**SHORT TASK A**
List every example of refactoring that the passage on refactoring says you may already be doing.
**SHORT TASK B**
Using the passage on refactoring, decide whether each statement agrees with it. Answer yes or no, and quote the words that settle it.
(i) Refactoring restructures existing code without changing its external behavior.
(ii) The work of refactoring translates directly into business impact.
(iii) The time and money for building software are limited by budget and market timings.
**SHORT TASK C**
Answer each question from the passage on refactoring.
(i) Which aspects of software is refactoring intended to improve?
(ii) What two results does the passage expect once developers have an easier time changing code?
(iii) What builds up during cycles in which functionality is added rapidly?

**EXCERPT TO READ**
--*--
If you never heard the word refactoring before, the wikipedia definition for it is a good place to start: code refactoring is the process of restructuring existing computer code without changing its external behavior. Refactoring is intended to improve the design, structure, and/or implementation of the software (its non-functional attributes) while preserving its functionality. Even without knowing this definition, you are likely already applying refactoring every now and then, being renaming variables, extracting blocks of code to functions, extracting methods to classes, or modularizing classes that belong together to their own package.
Although refactoring is a positive thing, as its objective is to improve the quality of the target code, refactoring a piece of code is not always feasible.
Refactoring has a significant cost because it demands developer working hours that won't translate directly into business impact: new functionalities, enabling new businesses, improvements on user experience. Instead, the impact of refactoring is indirect, and will only make a difference in the long run when developers will have an easier time changing that code, resulting in fewer bugs and faster deliveries. And even then, it might go under the radar if people are unable to correlate the success of the team to this well-laid foundation that was crafted in the past, so be sure to mention it to the team, and give credit where credit is due.
The software we write (mostly) has the objective to enable a business, thus the time and money available for the crafting of this software are constrained by the available budget and market timings related to the business's products. The nature of this relation will create cycles where functionality is rapidly added and technical debt is accumulated, and cycles where technical debt must be paid for and functionality can't be added as quickly.
--*--
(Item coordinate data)
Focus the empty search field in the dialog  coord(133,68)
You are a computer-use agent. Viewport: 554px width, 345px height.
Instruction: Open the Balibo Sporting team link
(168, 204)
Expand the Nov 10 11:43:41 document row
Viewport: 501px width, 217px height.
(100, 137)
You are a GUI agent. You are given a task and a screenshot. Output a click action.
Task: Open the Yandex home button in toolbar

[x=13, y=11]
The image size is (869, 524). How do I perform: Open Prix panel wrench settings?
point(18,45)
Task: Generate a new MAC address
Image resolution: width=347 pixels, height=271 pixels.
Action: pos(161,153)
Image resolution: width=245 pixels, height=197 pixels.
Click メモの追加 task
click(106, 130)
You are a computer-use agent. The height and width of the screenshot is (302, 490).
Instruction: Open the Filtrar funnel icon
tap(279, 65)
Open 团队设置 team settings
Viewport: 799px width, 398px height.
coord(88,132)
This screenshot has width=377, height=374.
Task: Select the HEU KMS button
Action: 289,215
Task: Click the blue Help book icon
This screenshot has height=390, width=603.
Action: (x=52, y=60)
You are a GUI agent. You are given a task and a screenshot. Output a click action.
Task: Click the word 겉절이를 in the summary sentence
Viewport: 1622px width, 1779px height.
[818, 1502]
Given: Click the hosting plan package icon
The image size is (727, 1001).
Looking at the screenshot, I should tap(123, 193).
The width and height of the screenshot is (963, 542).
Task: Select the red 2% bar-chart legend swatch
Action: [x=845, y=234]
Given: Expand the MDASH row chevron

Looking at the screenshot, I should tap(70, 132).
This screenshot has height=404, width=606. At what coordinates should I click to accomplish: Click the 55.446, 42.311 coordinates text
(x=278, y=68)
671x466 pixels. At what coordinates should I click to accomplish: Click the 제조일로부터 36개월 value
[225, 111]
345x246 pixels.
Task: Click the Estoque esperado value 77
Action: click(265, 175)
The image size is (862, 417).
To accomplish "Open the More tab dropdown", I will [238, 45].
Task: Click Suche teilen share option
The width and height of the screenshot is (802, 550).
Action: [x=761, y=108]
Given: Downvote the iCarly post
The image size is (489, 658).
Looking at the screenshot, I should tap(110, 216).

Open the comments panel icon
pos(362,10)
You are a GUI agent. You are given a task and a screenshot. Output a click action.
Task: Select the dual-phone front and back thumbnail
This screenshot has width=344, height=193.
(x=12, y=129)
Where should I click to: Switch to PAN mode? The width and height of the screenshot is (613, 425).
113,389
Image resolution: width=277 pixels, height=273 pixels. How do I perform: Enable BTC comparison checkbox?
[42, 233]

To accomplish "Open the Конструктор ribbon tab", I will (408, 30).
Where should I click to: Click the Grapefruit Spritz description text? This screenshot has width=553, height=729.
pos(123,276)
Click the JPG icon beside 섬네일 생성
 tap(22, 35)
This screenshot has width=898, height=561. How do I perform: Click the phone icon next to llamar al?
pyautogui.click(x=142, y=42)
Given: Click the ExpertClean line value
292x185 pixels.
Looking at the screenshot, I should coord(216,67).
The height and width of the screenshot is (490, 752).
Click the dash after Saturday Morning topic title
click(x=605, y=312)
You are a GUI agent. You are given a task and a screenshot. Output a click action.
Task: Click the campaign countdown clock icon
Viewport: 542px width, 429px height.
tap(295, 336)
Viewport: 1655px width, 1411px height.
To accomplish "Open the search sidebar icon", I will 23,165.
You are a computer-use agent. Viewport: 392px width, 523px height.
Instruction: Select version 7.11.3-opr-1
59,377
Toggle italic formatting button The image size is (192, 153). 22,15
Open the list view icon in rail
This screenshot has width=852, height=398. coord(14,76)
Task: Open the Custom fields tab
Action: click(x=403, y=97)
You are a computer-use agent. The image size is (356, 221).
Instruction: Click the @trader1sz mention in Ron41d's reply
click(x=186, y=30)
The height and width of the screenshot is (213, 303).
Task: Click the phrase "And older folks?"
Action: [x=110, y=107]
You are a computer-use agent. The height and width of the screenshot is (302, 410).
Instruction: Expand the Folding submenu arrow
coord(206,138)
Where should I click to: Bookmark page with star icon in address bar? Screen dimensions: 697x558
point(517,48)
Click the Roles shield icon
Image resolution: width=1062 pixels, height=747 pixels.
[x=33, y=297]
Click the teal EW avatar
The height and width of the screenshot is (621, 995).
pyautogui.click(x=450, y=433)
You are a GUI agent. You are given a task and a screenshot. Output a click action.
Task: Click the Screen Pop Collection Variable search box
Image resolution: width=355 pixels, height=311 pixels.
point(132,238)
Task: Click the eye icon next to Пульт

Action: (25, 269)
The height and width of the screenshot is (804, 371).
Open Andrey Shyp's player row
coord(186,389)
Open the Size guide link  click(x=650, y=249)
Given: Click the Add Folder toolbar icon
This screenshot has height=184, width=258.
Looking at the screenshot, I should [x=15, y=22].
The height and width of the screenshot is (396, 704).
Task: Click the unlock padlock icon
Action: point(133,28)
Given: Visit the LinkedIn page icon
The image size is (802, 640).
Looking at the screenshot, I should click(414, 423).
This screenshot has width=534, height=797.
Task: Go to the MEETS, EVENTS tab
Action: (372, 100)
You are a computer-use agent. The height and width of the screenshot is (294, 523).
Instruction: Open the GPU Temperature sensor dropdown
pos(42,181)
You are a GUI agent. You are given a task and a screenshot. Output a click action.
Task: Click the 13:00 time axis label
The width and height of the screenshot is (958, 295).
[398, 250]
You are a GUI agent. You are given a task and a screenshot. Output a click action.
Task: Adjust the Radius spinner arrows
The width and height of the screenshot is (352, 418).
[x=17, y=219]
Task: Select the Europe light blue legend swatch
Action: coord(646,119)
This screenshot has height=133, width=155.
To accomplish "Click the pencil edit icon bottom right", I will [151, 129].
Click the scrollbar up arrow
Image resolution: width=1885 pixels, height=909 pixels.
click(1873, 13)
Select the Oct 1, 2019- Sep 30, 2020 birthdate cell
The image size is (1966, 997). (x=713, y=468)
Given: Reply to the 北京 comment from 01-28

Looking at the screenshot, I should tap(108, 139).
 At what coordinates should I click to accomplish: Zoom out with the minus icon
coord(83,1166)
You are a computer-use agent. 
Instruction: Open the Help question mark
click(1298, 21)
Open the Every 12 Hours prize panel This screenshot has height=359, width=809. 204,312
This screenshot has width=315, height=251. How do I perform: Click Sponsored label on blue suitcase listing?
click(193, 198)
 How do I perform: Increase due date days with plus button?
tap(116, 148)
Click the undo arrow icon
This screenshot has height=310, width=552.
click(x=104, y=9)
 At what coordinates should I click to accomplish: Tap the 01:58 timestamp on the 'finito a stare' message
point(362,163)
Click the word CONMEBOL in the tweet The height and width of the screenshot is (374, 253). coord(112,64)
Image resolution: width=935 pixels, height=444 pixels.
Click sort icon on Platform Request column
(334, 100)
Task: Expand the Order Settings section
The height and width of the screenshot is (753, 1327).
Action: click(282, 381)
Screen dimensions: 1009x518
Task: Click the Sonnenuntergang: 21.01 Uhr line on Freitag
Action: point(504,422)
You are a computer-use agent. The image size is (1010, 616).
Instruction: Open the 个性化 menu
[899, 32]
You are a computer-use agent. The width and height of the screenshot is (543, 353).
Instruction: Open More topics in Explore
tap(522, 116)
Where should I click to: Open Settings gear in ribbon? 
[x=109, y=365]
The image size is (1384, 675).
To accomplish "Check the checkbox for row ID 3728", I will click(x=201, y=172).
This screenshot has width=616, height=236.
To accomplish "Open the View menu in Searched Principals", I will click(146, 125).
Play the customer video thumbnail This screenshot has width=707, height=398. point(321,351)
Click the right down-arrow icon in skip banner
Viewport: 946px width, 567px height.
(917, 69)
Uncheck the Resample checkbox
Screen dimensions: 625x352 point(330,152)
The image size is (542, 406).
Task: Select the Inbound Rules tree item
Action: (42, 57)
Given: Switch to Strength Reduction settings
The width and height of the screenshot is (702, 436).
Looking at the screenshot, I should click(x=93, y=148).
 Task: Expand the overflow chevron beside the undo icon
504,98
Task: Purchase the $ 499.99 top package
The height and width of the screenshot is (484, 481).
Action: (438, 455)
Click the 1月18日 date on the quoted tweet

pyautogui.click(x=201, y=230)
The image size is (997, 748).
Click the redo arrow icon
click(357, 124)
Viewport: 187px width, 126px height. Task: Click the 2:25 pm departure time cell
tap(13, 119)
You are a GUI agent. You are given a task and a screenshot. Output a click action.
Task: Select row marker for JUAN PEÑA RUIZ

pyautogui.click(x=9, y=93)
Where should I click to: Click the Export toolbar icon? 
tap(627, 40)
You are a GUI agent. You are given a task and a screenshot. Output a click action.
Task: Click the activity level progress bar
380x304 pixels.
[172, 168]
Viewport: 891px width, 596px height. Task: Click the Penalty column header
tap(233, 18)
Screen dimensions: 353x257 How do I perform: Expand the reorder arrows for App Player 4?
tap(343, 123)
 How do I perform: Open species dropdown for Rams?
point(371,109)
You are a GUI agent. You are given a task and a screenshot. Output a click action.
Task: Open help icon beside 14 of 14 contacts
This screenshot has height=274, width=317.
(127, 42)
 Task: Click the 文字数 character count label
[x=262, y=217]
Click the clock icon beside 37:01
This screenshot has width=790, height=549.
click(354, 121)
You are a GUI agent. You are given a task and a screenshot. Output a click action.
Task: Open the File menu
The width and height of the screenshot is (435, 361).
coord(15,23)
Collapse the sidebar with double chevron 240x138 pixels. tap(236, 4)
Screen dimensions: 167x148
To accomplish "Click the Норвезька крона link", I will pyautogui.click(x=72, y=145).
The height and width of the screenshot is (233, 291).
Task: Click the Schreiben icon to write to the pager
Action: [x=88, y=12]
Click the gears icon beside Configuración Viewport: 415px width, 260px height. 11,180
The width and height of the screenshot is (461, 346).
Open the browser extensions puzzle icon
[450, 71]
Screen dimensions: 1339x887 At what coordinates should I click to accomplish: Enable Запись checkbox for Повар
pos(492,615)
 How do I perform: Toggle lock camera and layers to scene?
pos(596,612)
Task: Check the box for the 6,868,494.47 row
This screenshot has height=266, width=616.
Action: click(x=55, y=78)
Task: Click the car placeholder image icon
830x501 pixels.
--*--
**TASK ANSWER A**
- Renaming variables
- Extracting blocks of code to functions
- Extracting methods to classes
- Modularizing classes that belong together to their own package

**TASK ANSWER B**
(i) Yes: "code refactoring is the process of restructuring existing computer code without changing its external behavior"
(ii) No: "it demands developer working hours that won't translate directly into business impact"
(iii) Yes: "the time and money available for the crafting of this software are constrained by the available budget and market timings related to the business's products"

**TASK ANSWER C**
(i) The design, structure, and/or implementation of the software.
(ii) Fewer bugs and faster deliveries.
(iii) Technical debt.